A 74-year-old man with a three-month history of worsening anemia was admitted for a transfusion of two units of packed red blood cells. The patient tolerated the first unit without difficulty. Before the second unit finished infusing, he developed shortness of breath, chills, back pain, and tachycardia. The transfusion was stopped, and he was treated with diphenhydramine, 50 mg intravenously, and furosemide, 20 mg intravenously. There was no improvement in his respiratory distress, despite significant diuresis. The patient had no previous history of blood transfusions or allergic reactions. Physical examination showed a well-developed elderly man in moderate distress. He was afebrile and normotensive. Supplemental oxygen at 10 L per minute by face mask was needed to keep his oxygen saturation above 95 percent. No stridor or other upper airway abnormalities were noted. Pulmonary examination was significant for bilateral rales, more pronounced at the bases. Skin examination was unremarkable, with no flushing or urticarial lesions, and the patient did not complain of pruritus. Electrocardiography showed sinus tachycardia but was otherwise unremarkable. A chest radiograph was obtained, which was interpreted as bilateral patchy alveolar filling and small pleural effusions (see accompanying figure).

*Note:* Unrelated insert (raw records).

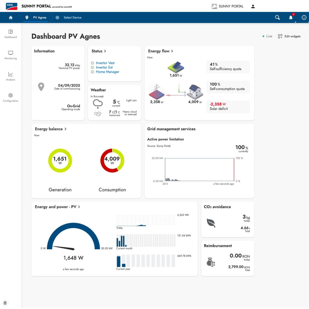Click the info circle icon
309x309 pixels.
click(304, 18)
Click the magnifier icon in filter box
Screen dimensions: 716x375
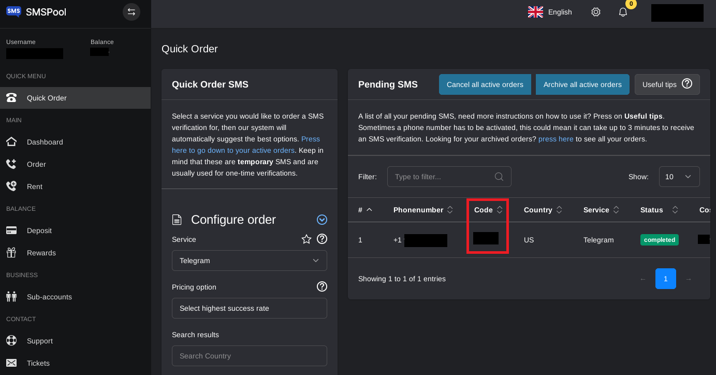(x=499, y=177)
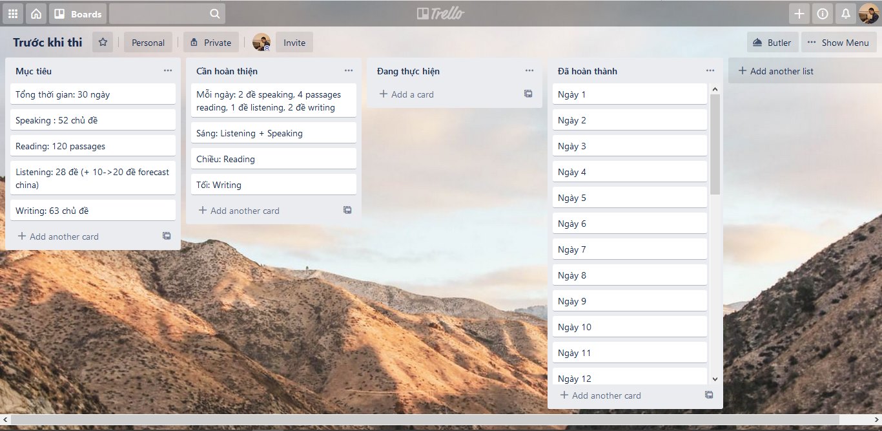Show Menu for the board
The height and width of the screenshot is (431, 882).
point(839,43)
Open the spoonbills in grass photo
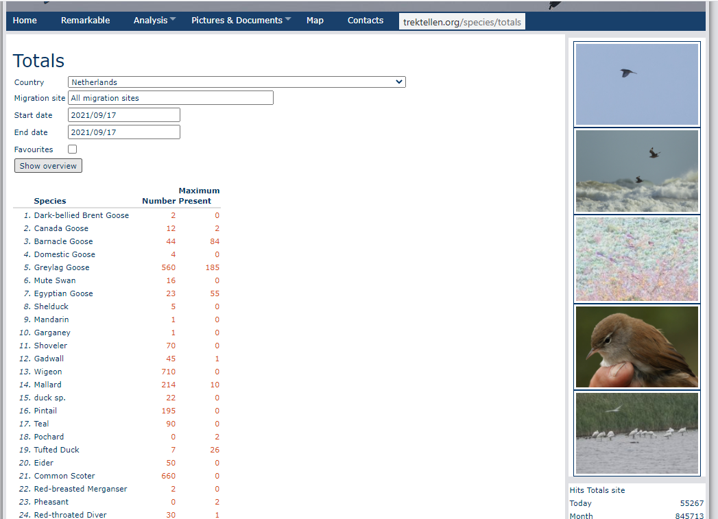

The answer is D: transfusion-related acute lung injury (TRALI). This syndrome can include dyspnea, bilateral pulmonary edema, hypotension, and fever. TRALI is the third leading cause of transfusion-related mortality and has been estimated to occur in one out of every 5,000 transfusions.1 Despite this incidence, it is probably underreported, because it may be mistaken for other causes of pulmonary edema.
Clinically, the presentation may be similar to adult respiratory distress syndrome (ARDS). Chest radiographs classically demonstrate bilateral interstitial and alveolar infiltrates. Although the initial lung injury with TRALI may be severe and even require mechanical ventilation, it typically improves rapidly, unlike the permanent damage that often occurs with ARDS. Still, there is an estimated 5 percent mortality rate associated with TRALI.
The exact etiology of TRALI remains unclear, but there is an association with anti-granulocyte antibodies in donor plasma. These antibodies are estimated to exist in as many as 20 percent of blood donors, but most patients who receive blood products containing these antibodies do not develop TRALI. Conditions that possibly predispose to TRALI include infection, recent surgery, and transfusion of large volumes of blood products.
An important distinction for TRALI is the recognition that the pulmonary edema is not cardiogenic and that the affected patient does not have circulatory overload. Patients with circulatory overload will respond favorably to diuretics, whereas treating TRALI patients with overzealous diuresis can lead to hypotension and further complications.
Anaphylactic transfusion reactions (most notably from ABO mismatch) also may present with respiratory distress. With anaphylaxis, however, upper airway findings such as stridor or laryngeal edema occur often, and most patients will experience pruritus and flushing, which may be followed by urticaria.
Patients who receive blood products affected by bacterial contamination often present with fever, hypotension, and vascular collapse. Respiratory distress and pulmonary edema are not seen as frequently.
Pulmonary edema can worsen suddenly in patients with chronic heart failure, but a transfusion-related reaction was more likely for this patient.
This patient was diagnosed as having a TRALI reaction, and no further diuresis was attempted. He responded well to supportive therapy with noninvasive positive pressure ventilation and was discharged 72 hours later without further complications. Follow-up studies revealed antigranulocyte antibodies in the donor's blood. The donor was identified and advised against further blood donation.